Un film-denuncia - realizzato per sostenere la campagna elettorale di Vendola - accusa la fabbrica della morte
Le zone velenose in Italia a volte sono segnalate da giocosi cartelloni luminosi (come quell'«aria non respirabile» che si legge quasi fosse una luminaria natalizia alle porte di Roma), ma più spesso sono occultate e preda della produttività selvaggia come, da anni a Brindisi dove ai contadini per un pugno di soldi si offrì un lavoro fisso e una condanna a morte per tumore. È la storia del Petrolchimico. «Produrre, consumare, morire» un documentario di Pippo Mezzapesa (vincitore lo scorso anno del David con il corto Zinanà), della giornalista Antonella Gaeta e di Enzo Piglionica è un durissimo attacco alla fabbrica dei veleni, il Petrolchimico che a Brindisi è responsabile della morte di centinaia di lavoratori. È un film realizzato per rendere giustizia almeno cinematografica a queste persone che non sono mai state
ascoltate. È stato presentato in anteprima a Brindisi e a Lecce in occasione dell'iniziativa «Artistixnichi» ovvero la creatività messa a disposizione della campagna elettorale per Vendola, movimento per un cambiamento sostanziale (tra gli altri partecipano alle numerose iniziative anche Sud Sound System, Folkabbestia, Edoardo Winspeare, Alessandro Piva, Davide Barletti (Fluid Video Crew), Aramirè, Officina Zoè, Mascarimirì, Alessandro Piva, Corrado Punzi, Paolo Pisanelli, Ippolito Chiarello, Fabrizio Saccomanno, Piero Rapanà, Mauro Marino. Il titolo si ispira a una frase pronunciata da uno degli operai intervistati, Franco Caiulo. Produrre, consumare, morire, dice, era il motto di lì dentro. Non è in Italia l'unica azienda ad aver causato delle morti, gli altri impianti a rischio sono Marghera e Taranto, il segreto è occultare le sostanze tossiche come per anni hanno fatto ad esempio anche le ferrovie, ignorare il problema, dire: «è tutto ok» alle visite mediche periodiche, tanto poi i morti non possono più lamentarsi. La battaglia di Brindisi è stata portata avanti per anni da pochi che si accorgevano delle tante morti per tumore da cloruro di vinile. Si parla di oltre 160 operai morti (ma medicina democratica ne aveva già rilevati 150 nel `78), ma si sa che sono molti di più, se si considerano anche i familiari o la gente che vive nelle vicinanze della fabbrica della morte (solo il P70, «il reparto della morte» è stato chiuso, ma ci è voluta una lotta durissima). Pochi avevano il coraggio di organizzarsi e parlare, minacciati di licenziamento dai dirigenti, come racconta il sindacalista Eugenio De Simone, ex tecnico che confessa di non poter vedere ancora il filmato perchè si acumula dentro troppa rabbia per tutto quello che non è stato fatto. Come ad esempio i fondi stanziati per la sicurezza e mai utilizzati, la lunga vicenda del declassificatore, un impianto a rischio rilevante di disastro ambientale. Si tratta non solo di individuare le sostanze nocive, ma anche di controllare tutto l'inquinamento del territorio.
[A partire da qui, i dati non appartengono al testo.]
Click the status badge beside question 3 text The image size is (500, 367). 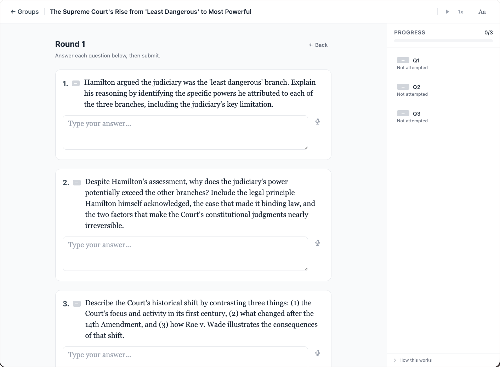tap(77, 304)
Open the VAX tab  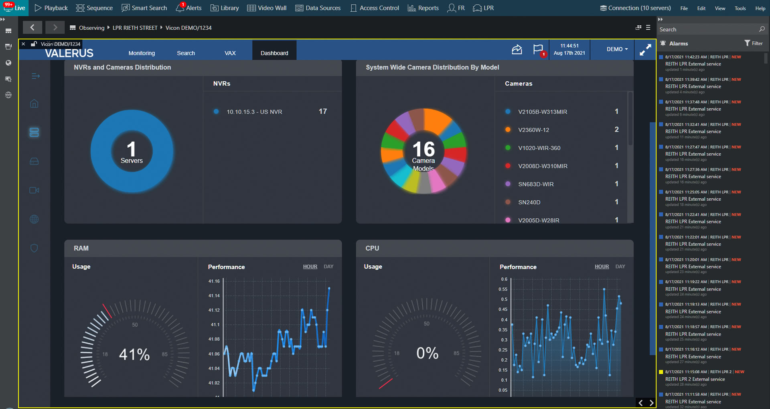230,53
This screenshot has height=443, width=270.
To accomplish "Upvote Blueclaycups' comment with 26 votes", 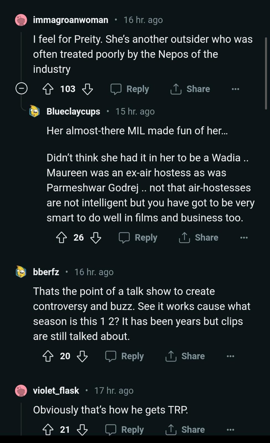I will (61, 238).
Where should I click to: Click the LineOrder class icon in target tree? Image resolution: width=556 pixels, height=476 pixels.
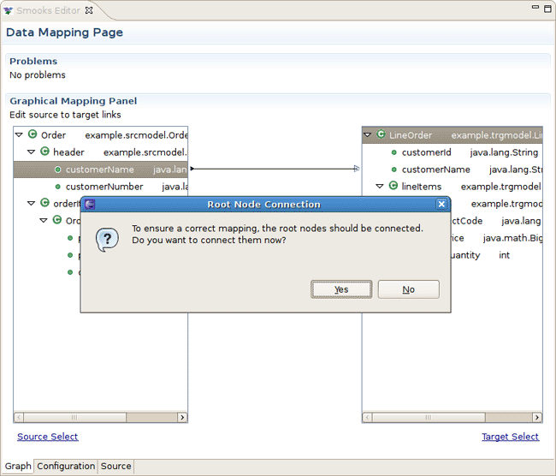coord(381,134)
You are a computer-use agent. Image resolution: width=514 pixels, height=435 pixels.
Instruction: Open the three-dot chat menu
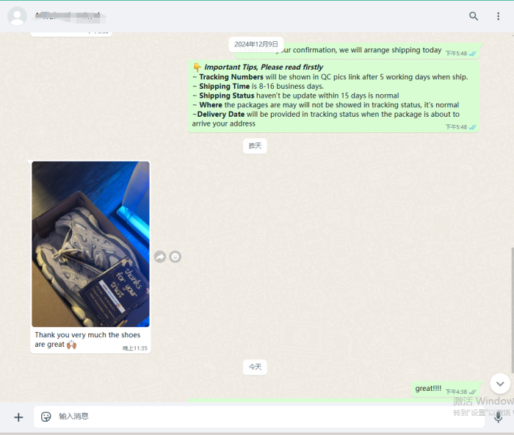499,16
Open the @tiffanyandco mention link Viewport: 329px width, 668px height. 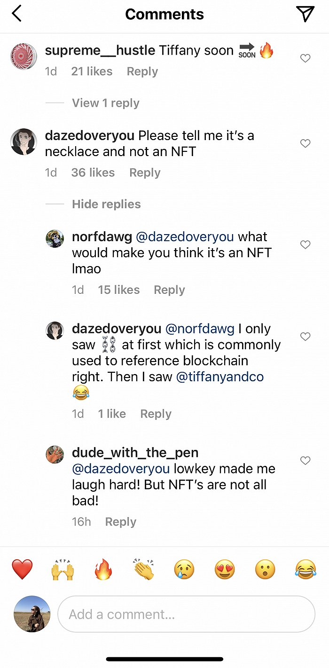point(219,377)
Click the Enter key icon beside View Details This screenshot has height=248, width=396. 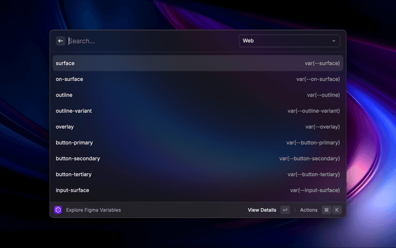coord(285,210)
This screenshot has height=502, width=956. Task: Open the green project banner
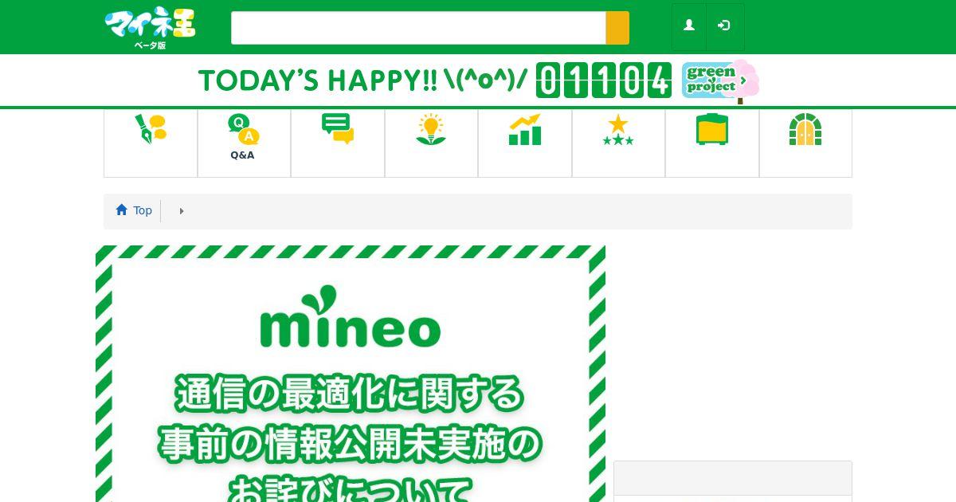coord(720,80)
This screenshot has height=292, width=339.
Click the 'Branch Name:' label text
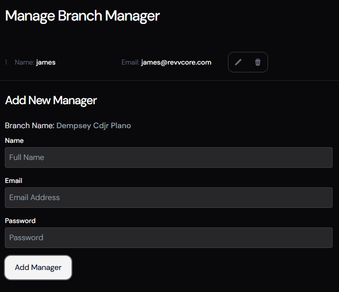point(29,126)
Il Petrolchimico fu fatto lì per motivi elettoralistici. «era una fabbrica obsoleta fin dall'inizio, il mercurio entra nel mare, nessuno controlla nulla in Puglia, perchè il costo dei controlli è molto elevato e la medicina del lavoro non esiste» continua De Simone nel suo incontro con il pubblico. Mentre parla sono ben presenti le parole di Franco Caiulo, lo sguardo della vedova Caretto, il sapore di amaro in bocca, i turni avvelenati, mansioni da svolgere più in fretta possibile. Da una parte le scarpe che si sciolgono durante il turno per i liquidi velenosi sul terreno («non c'è tempo per pulire per terra» è la risposta dei capi), dall'altra i carciofi e i pomodori anneriti dalle sostanze tossiche che, più pesanti dell'aria si posano su tutto. Nato come spot elettorale che doveva durare tre minuti è diventato il racconto di dolorose vicende umane, un durissimo attacco politico.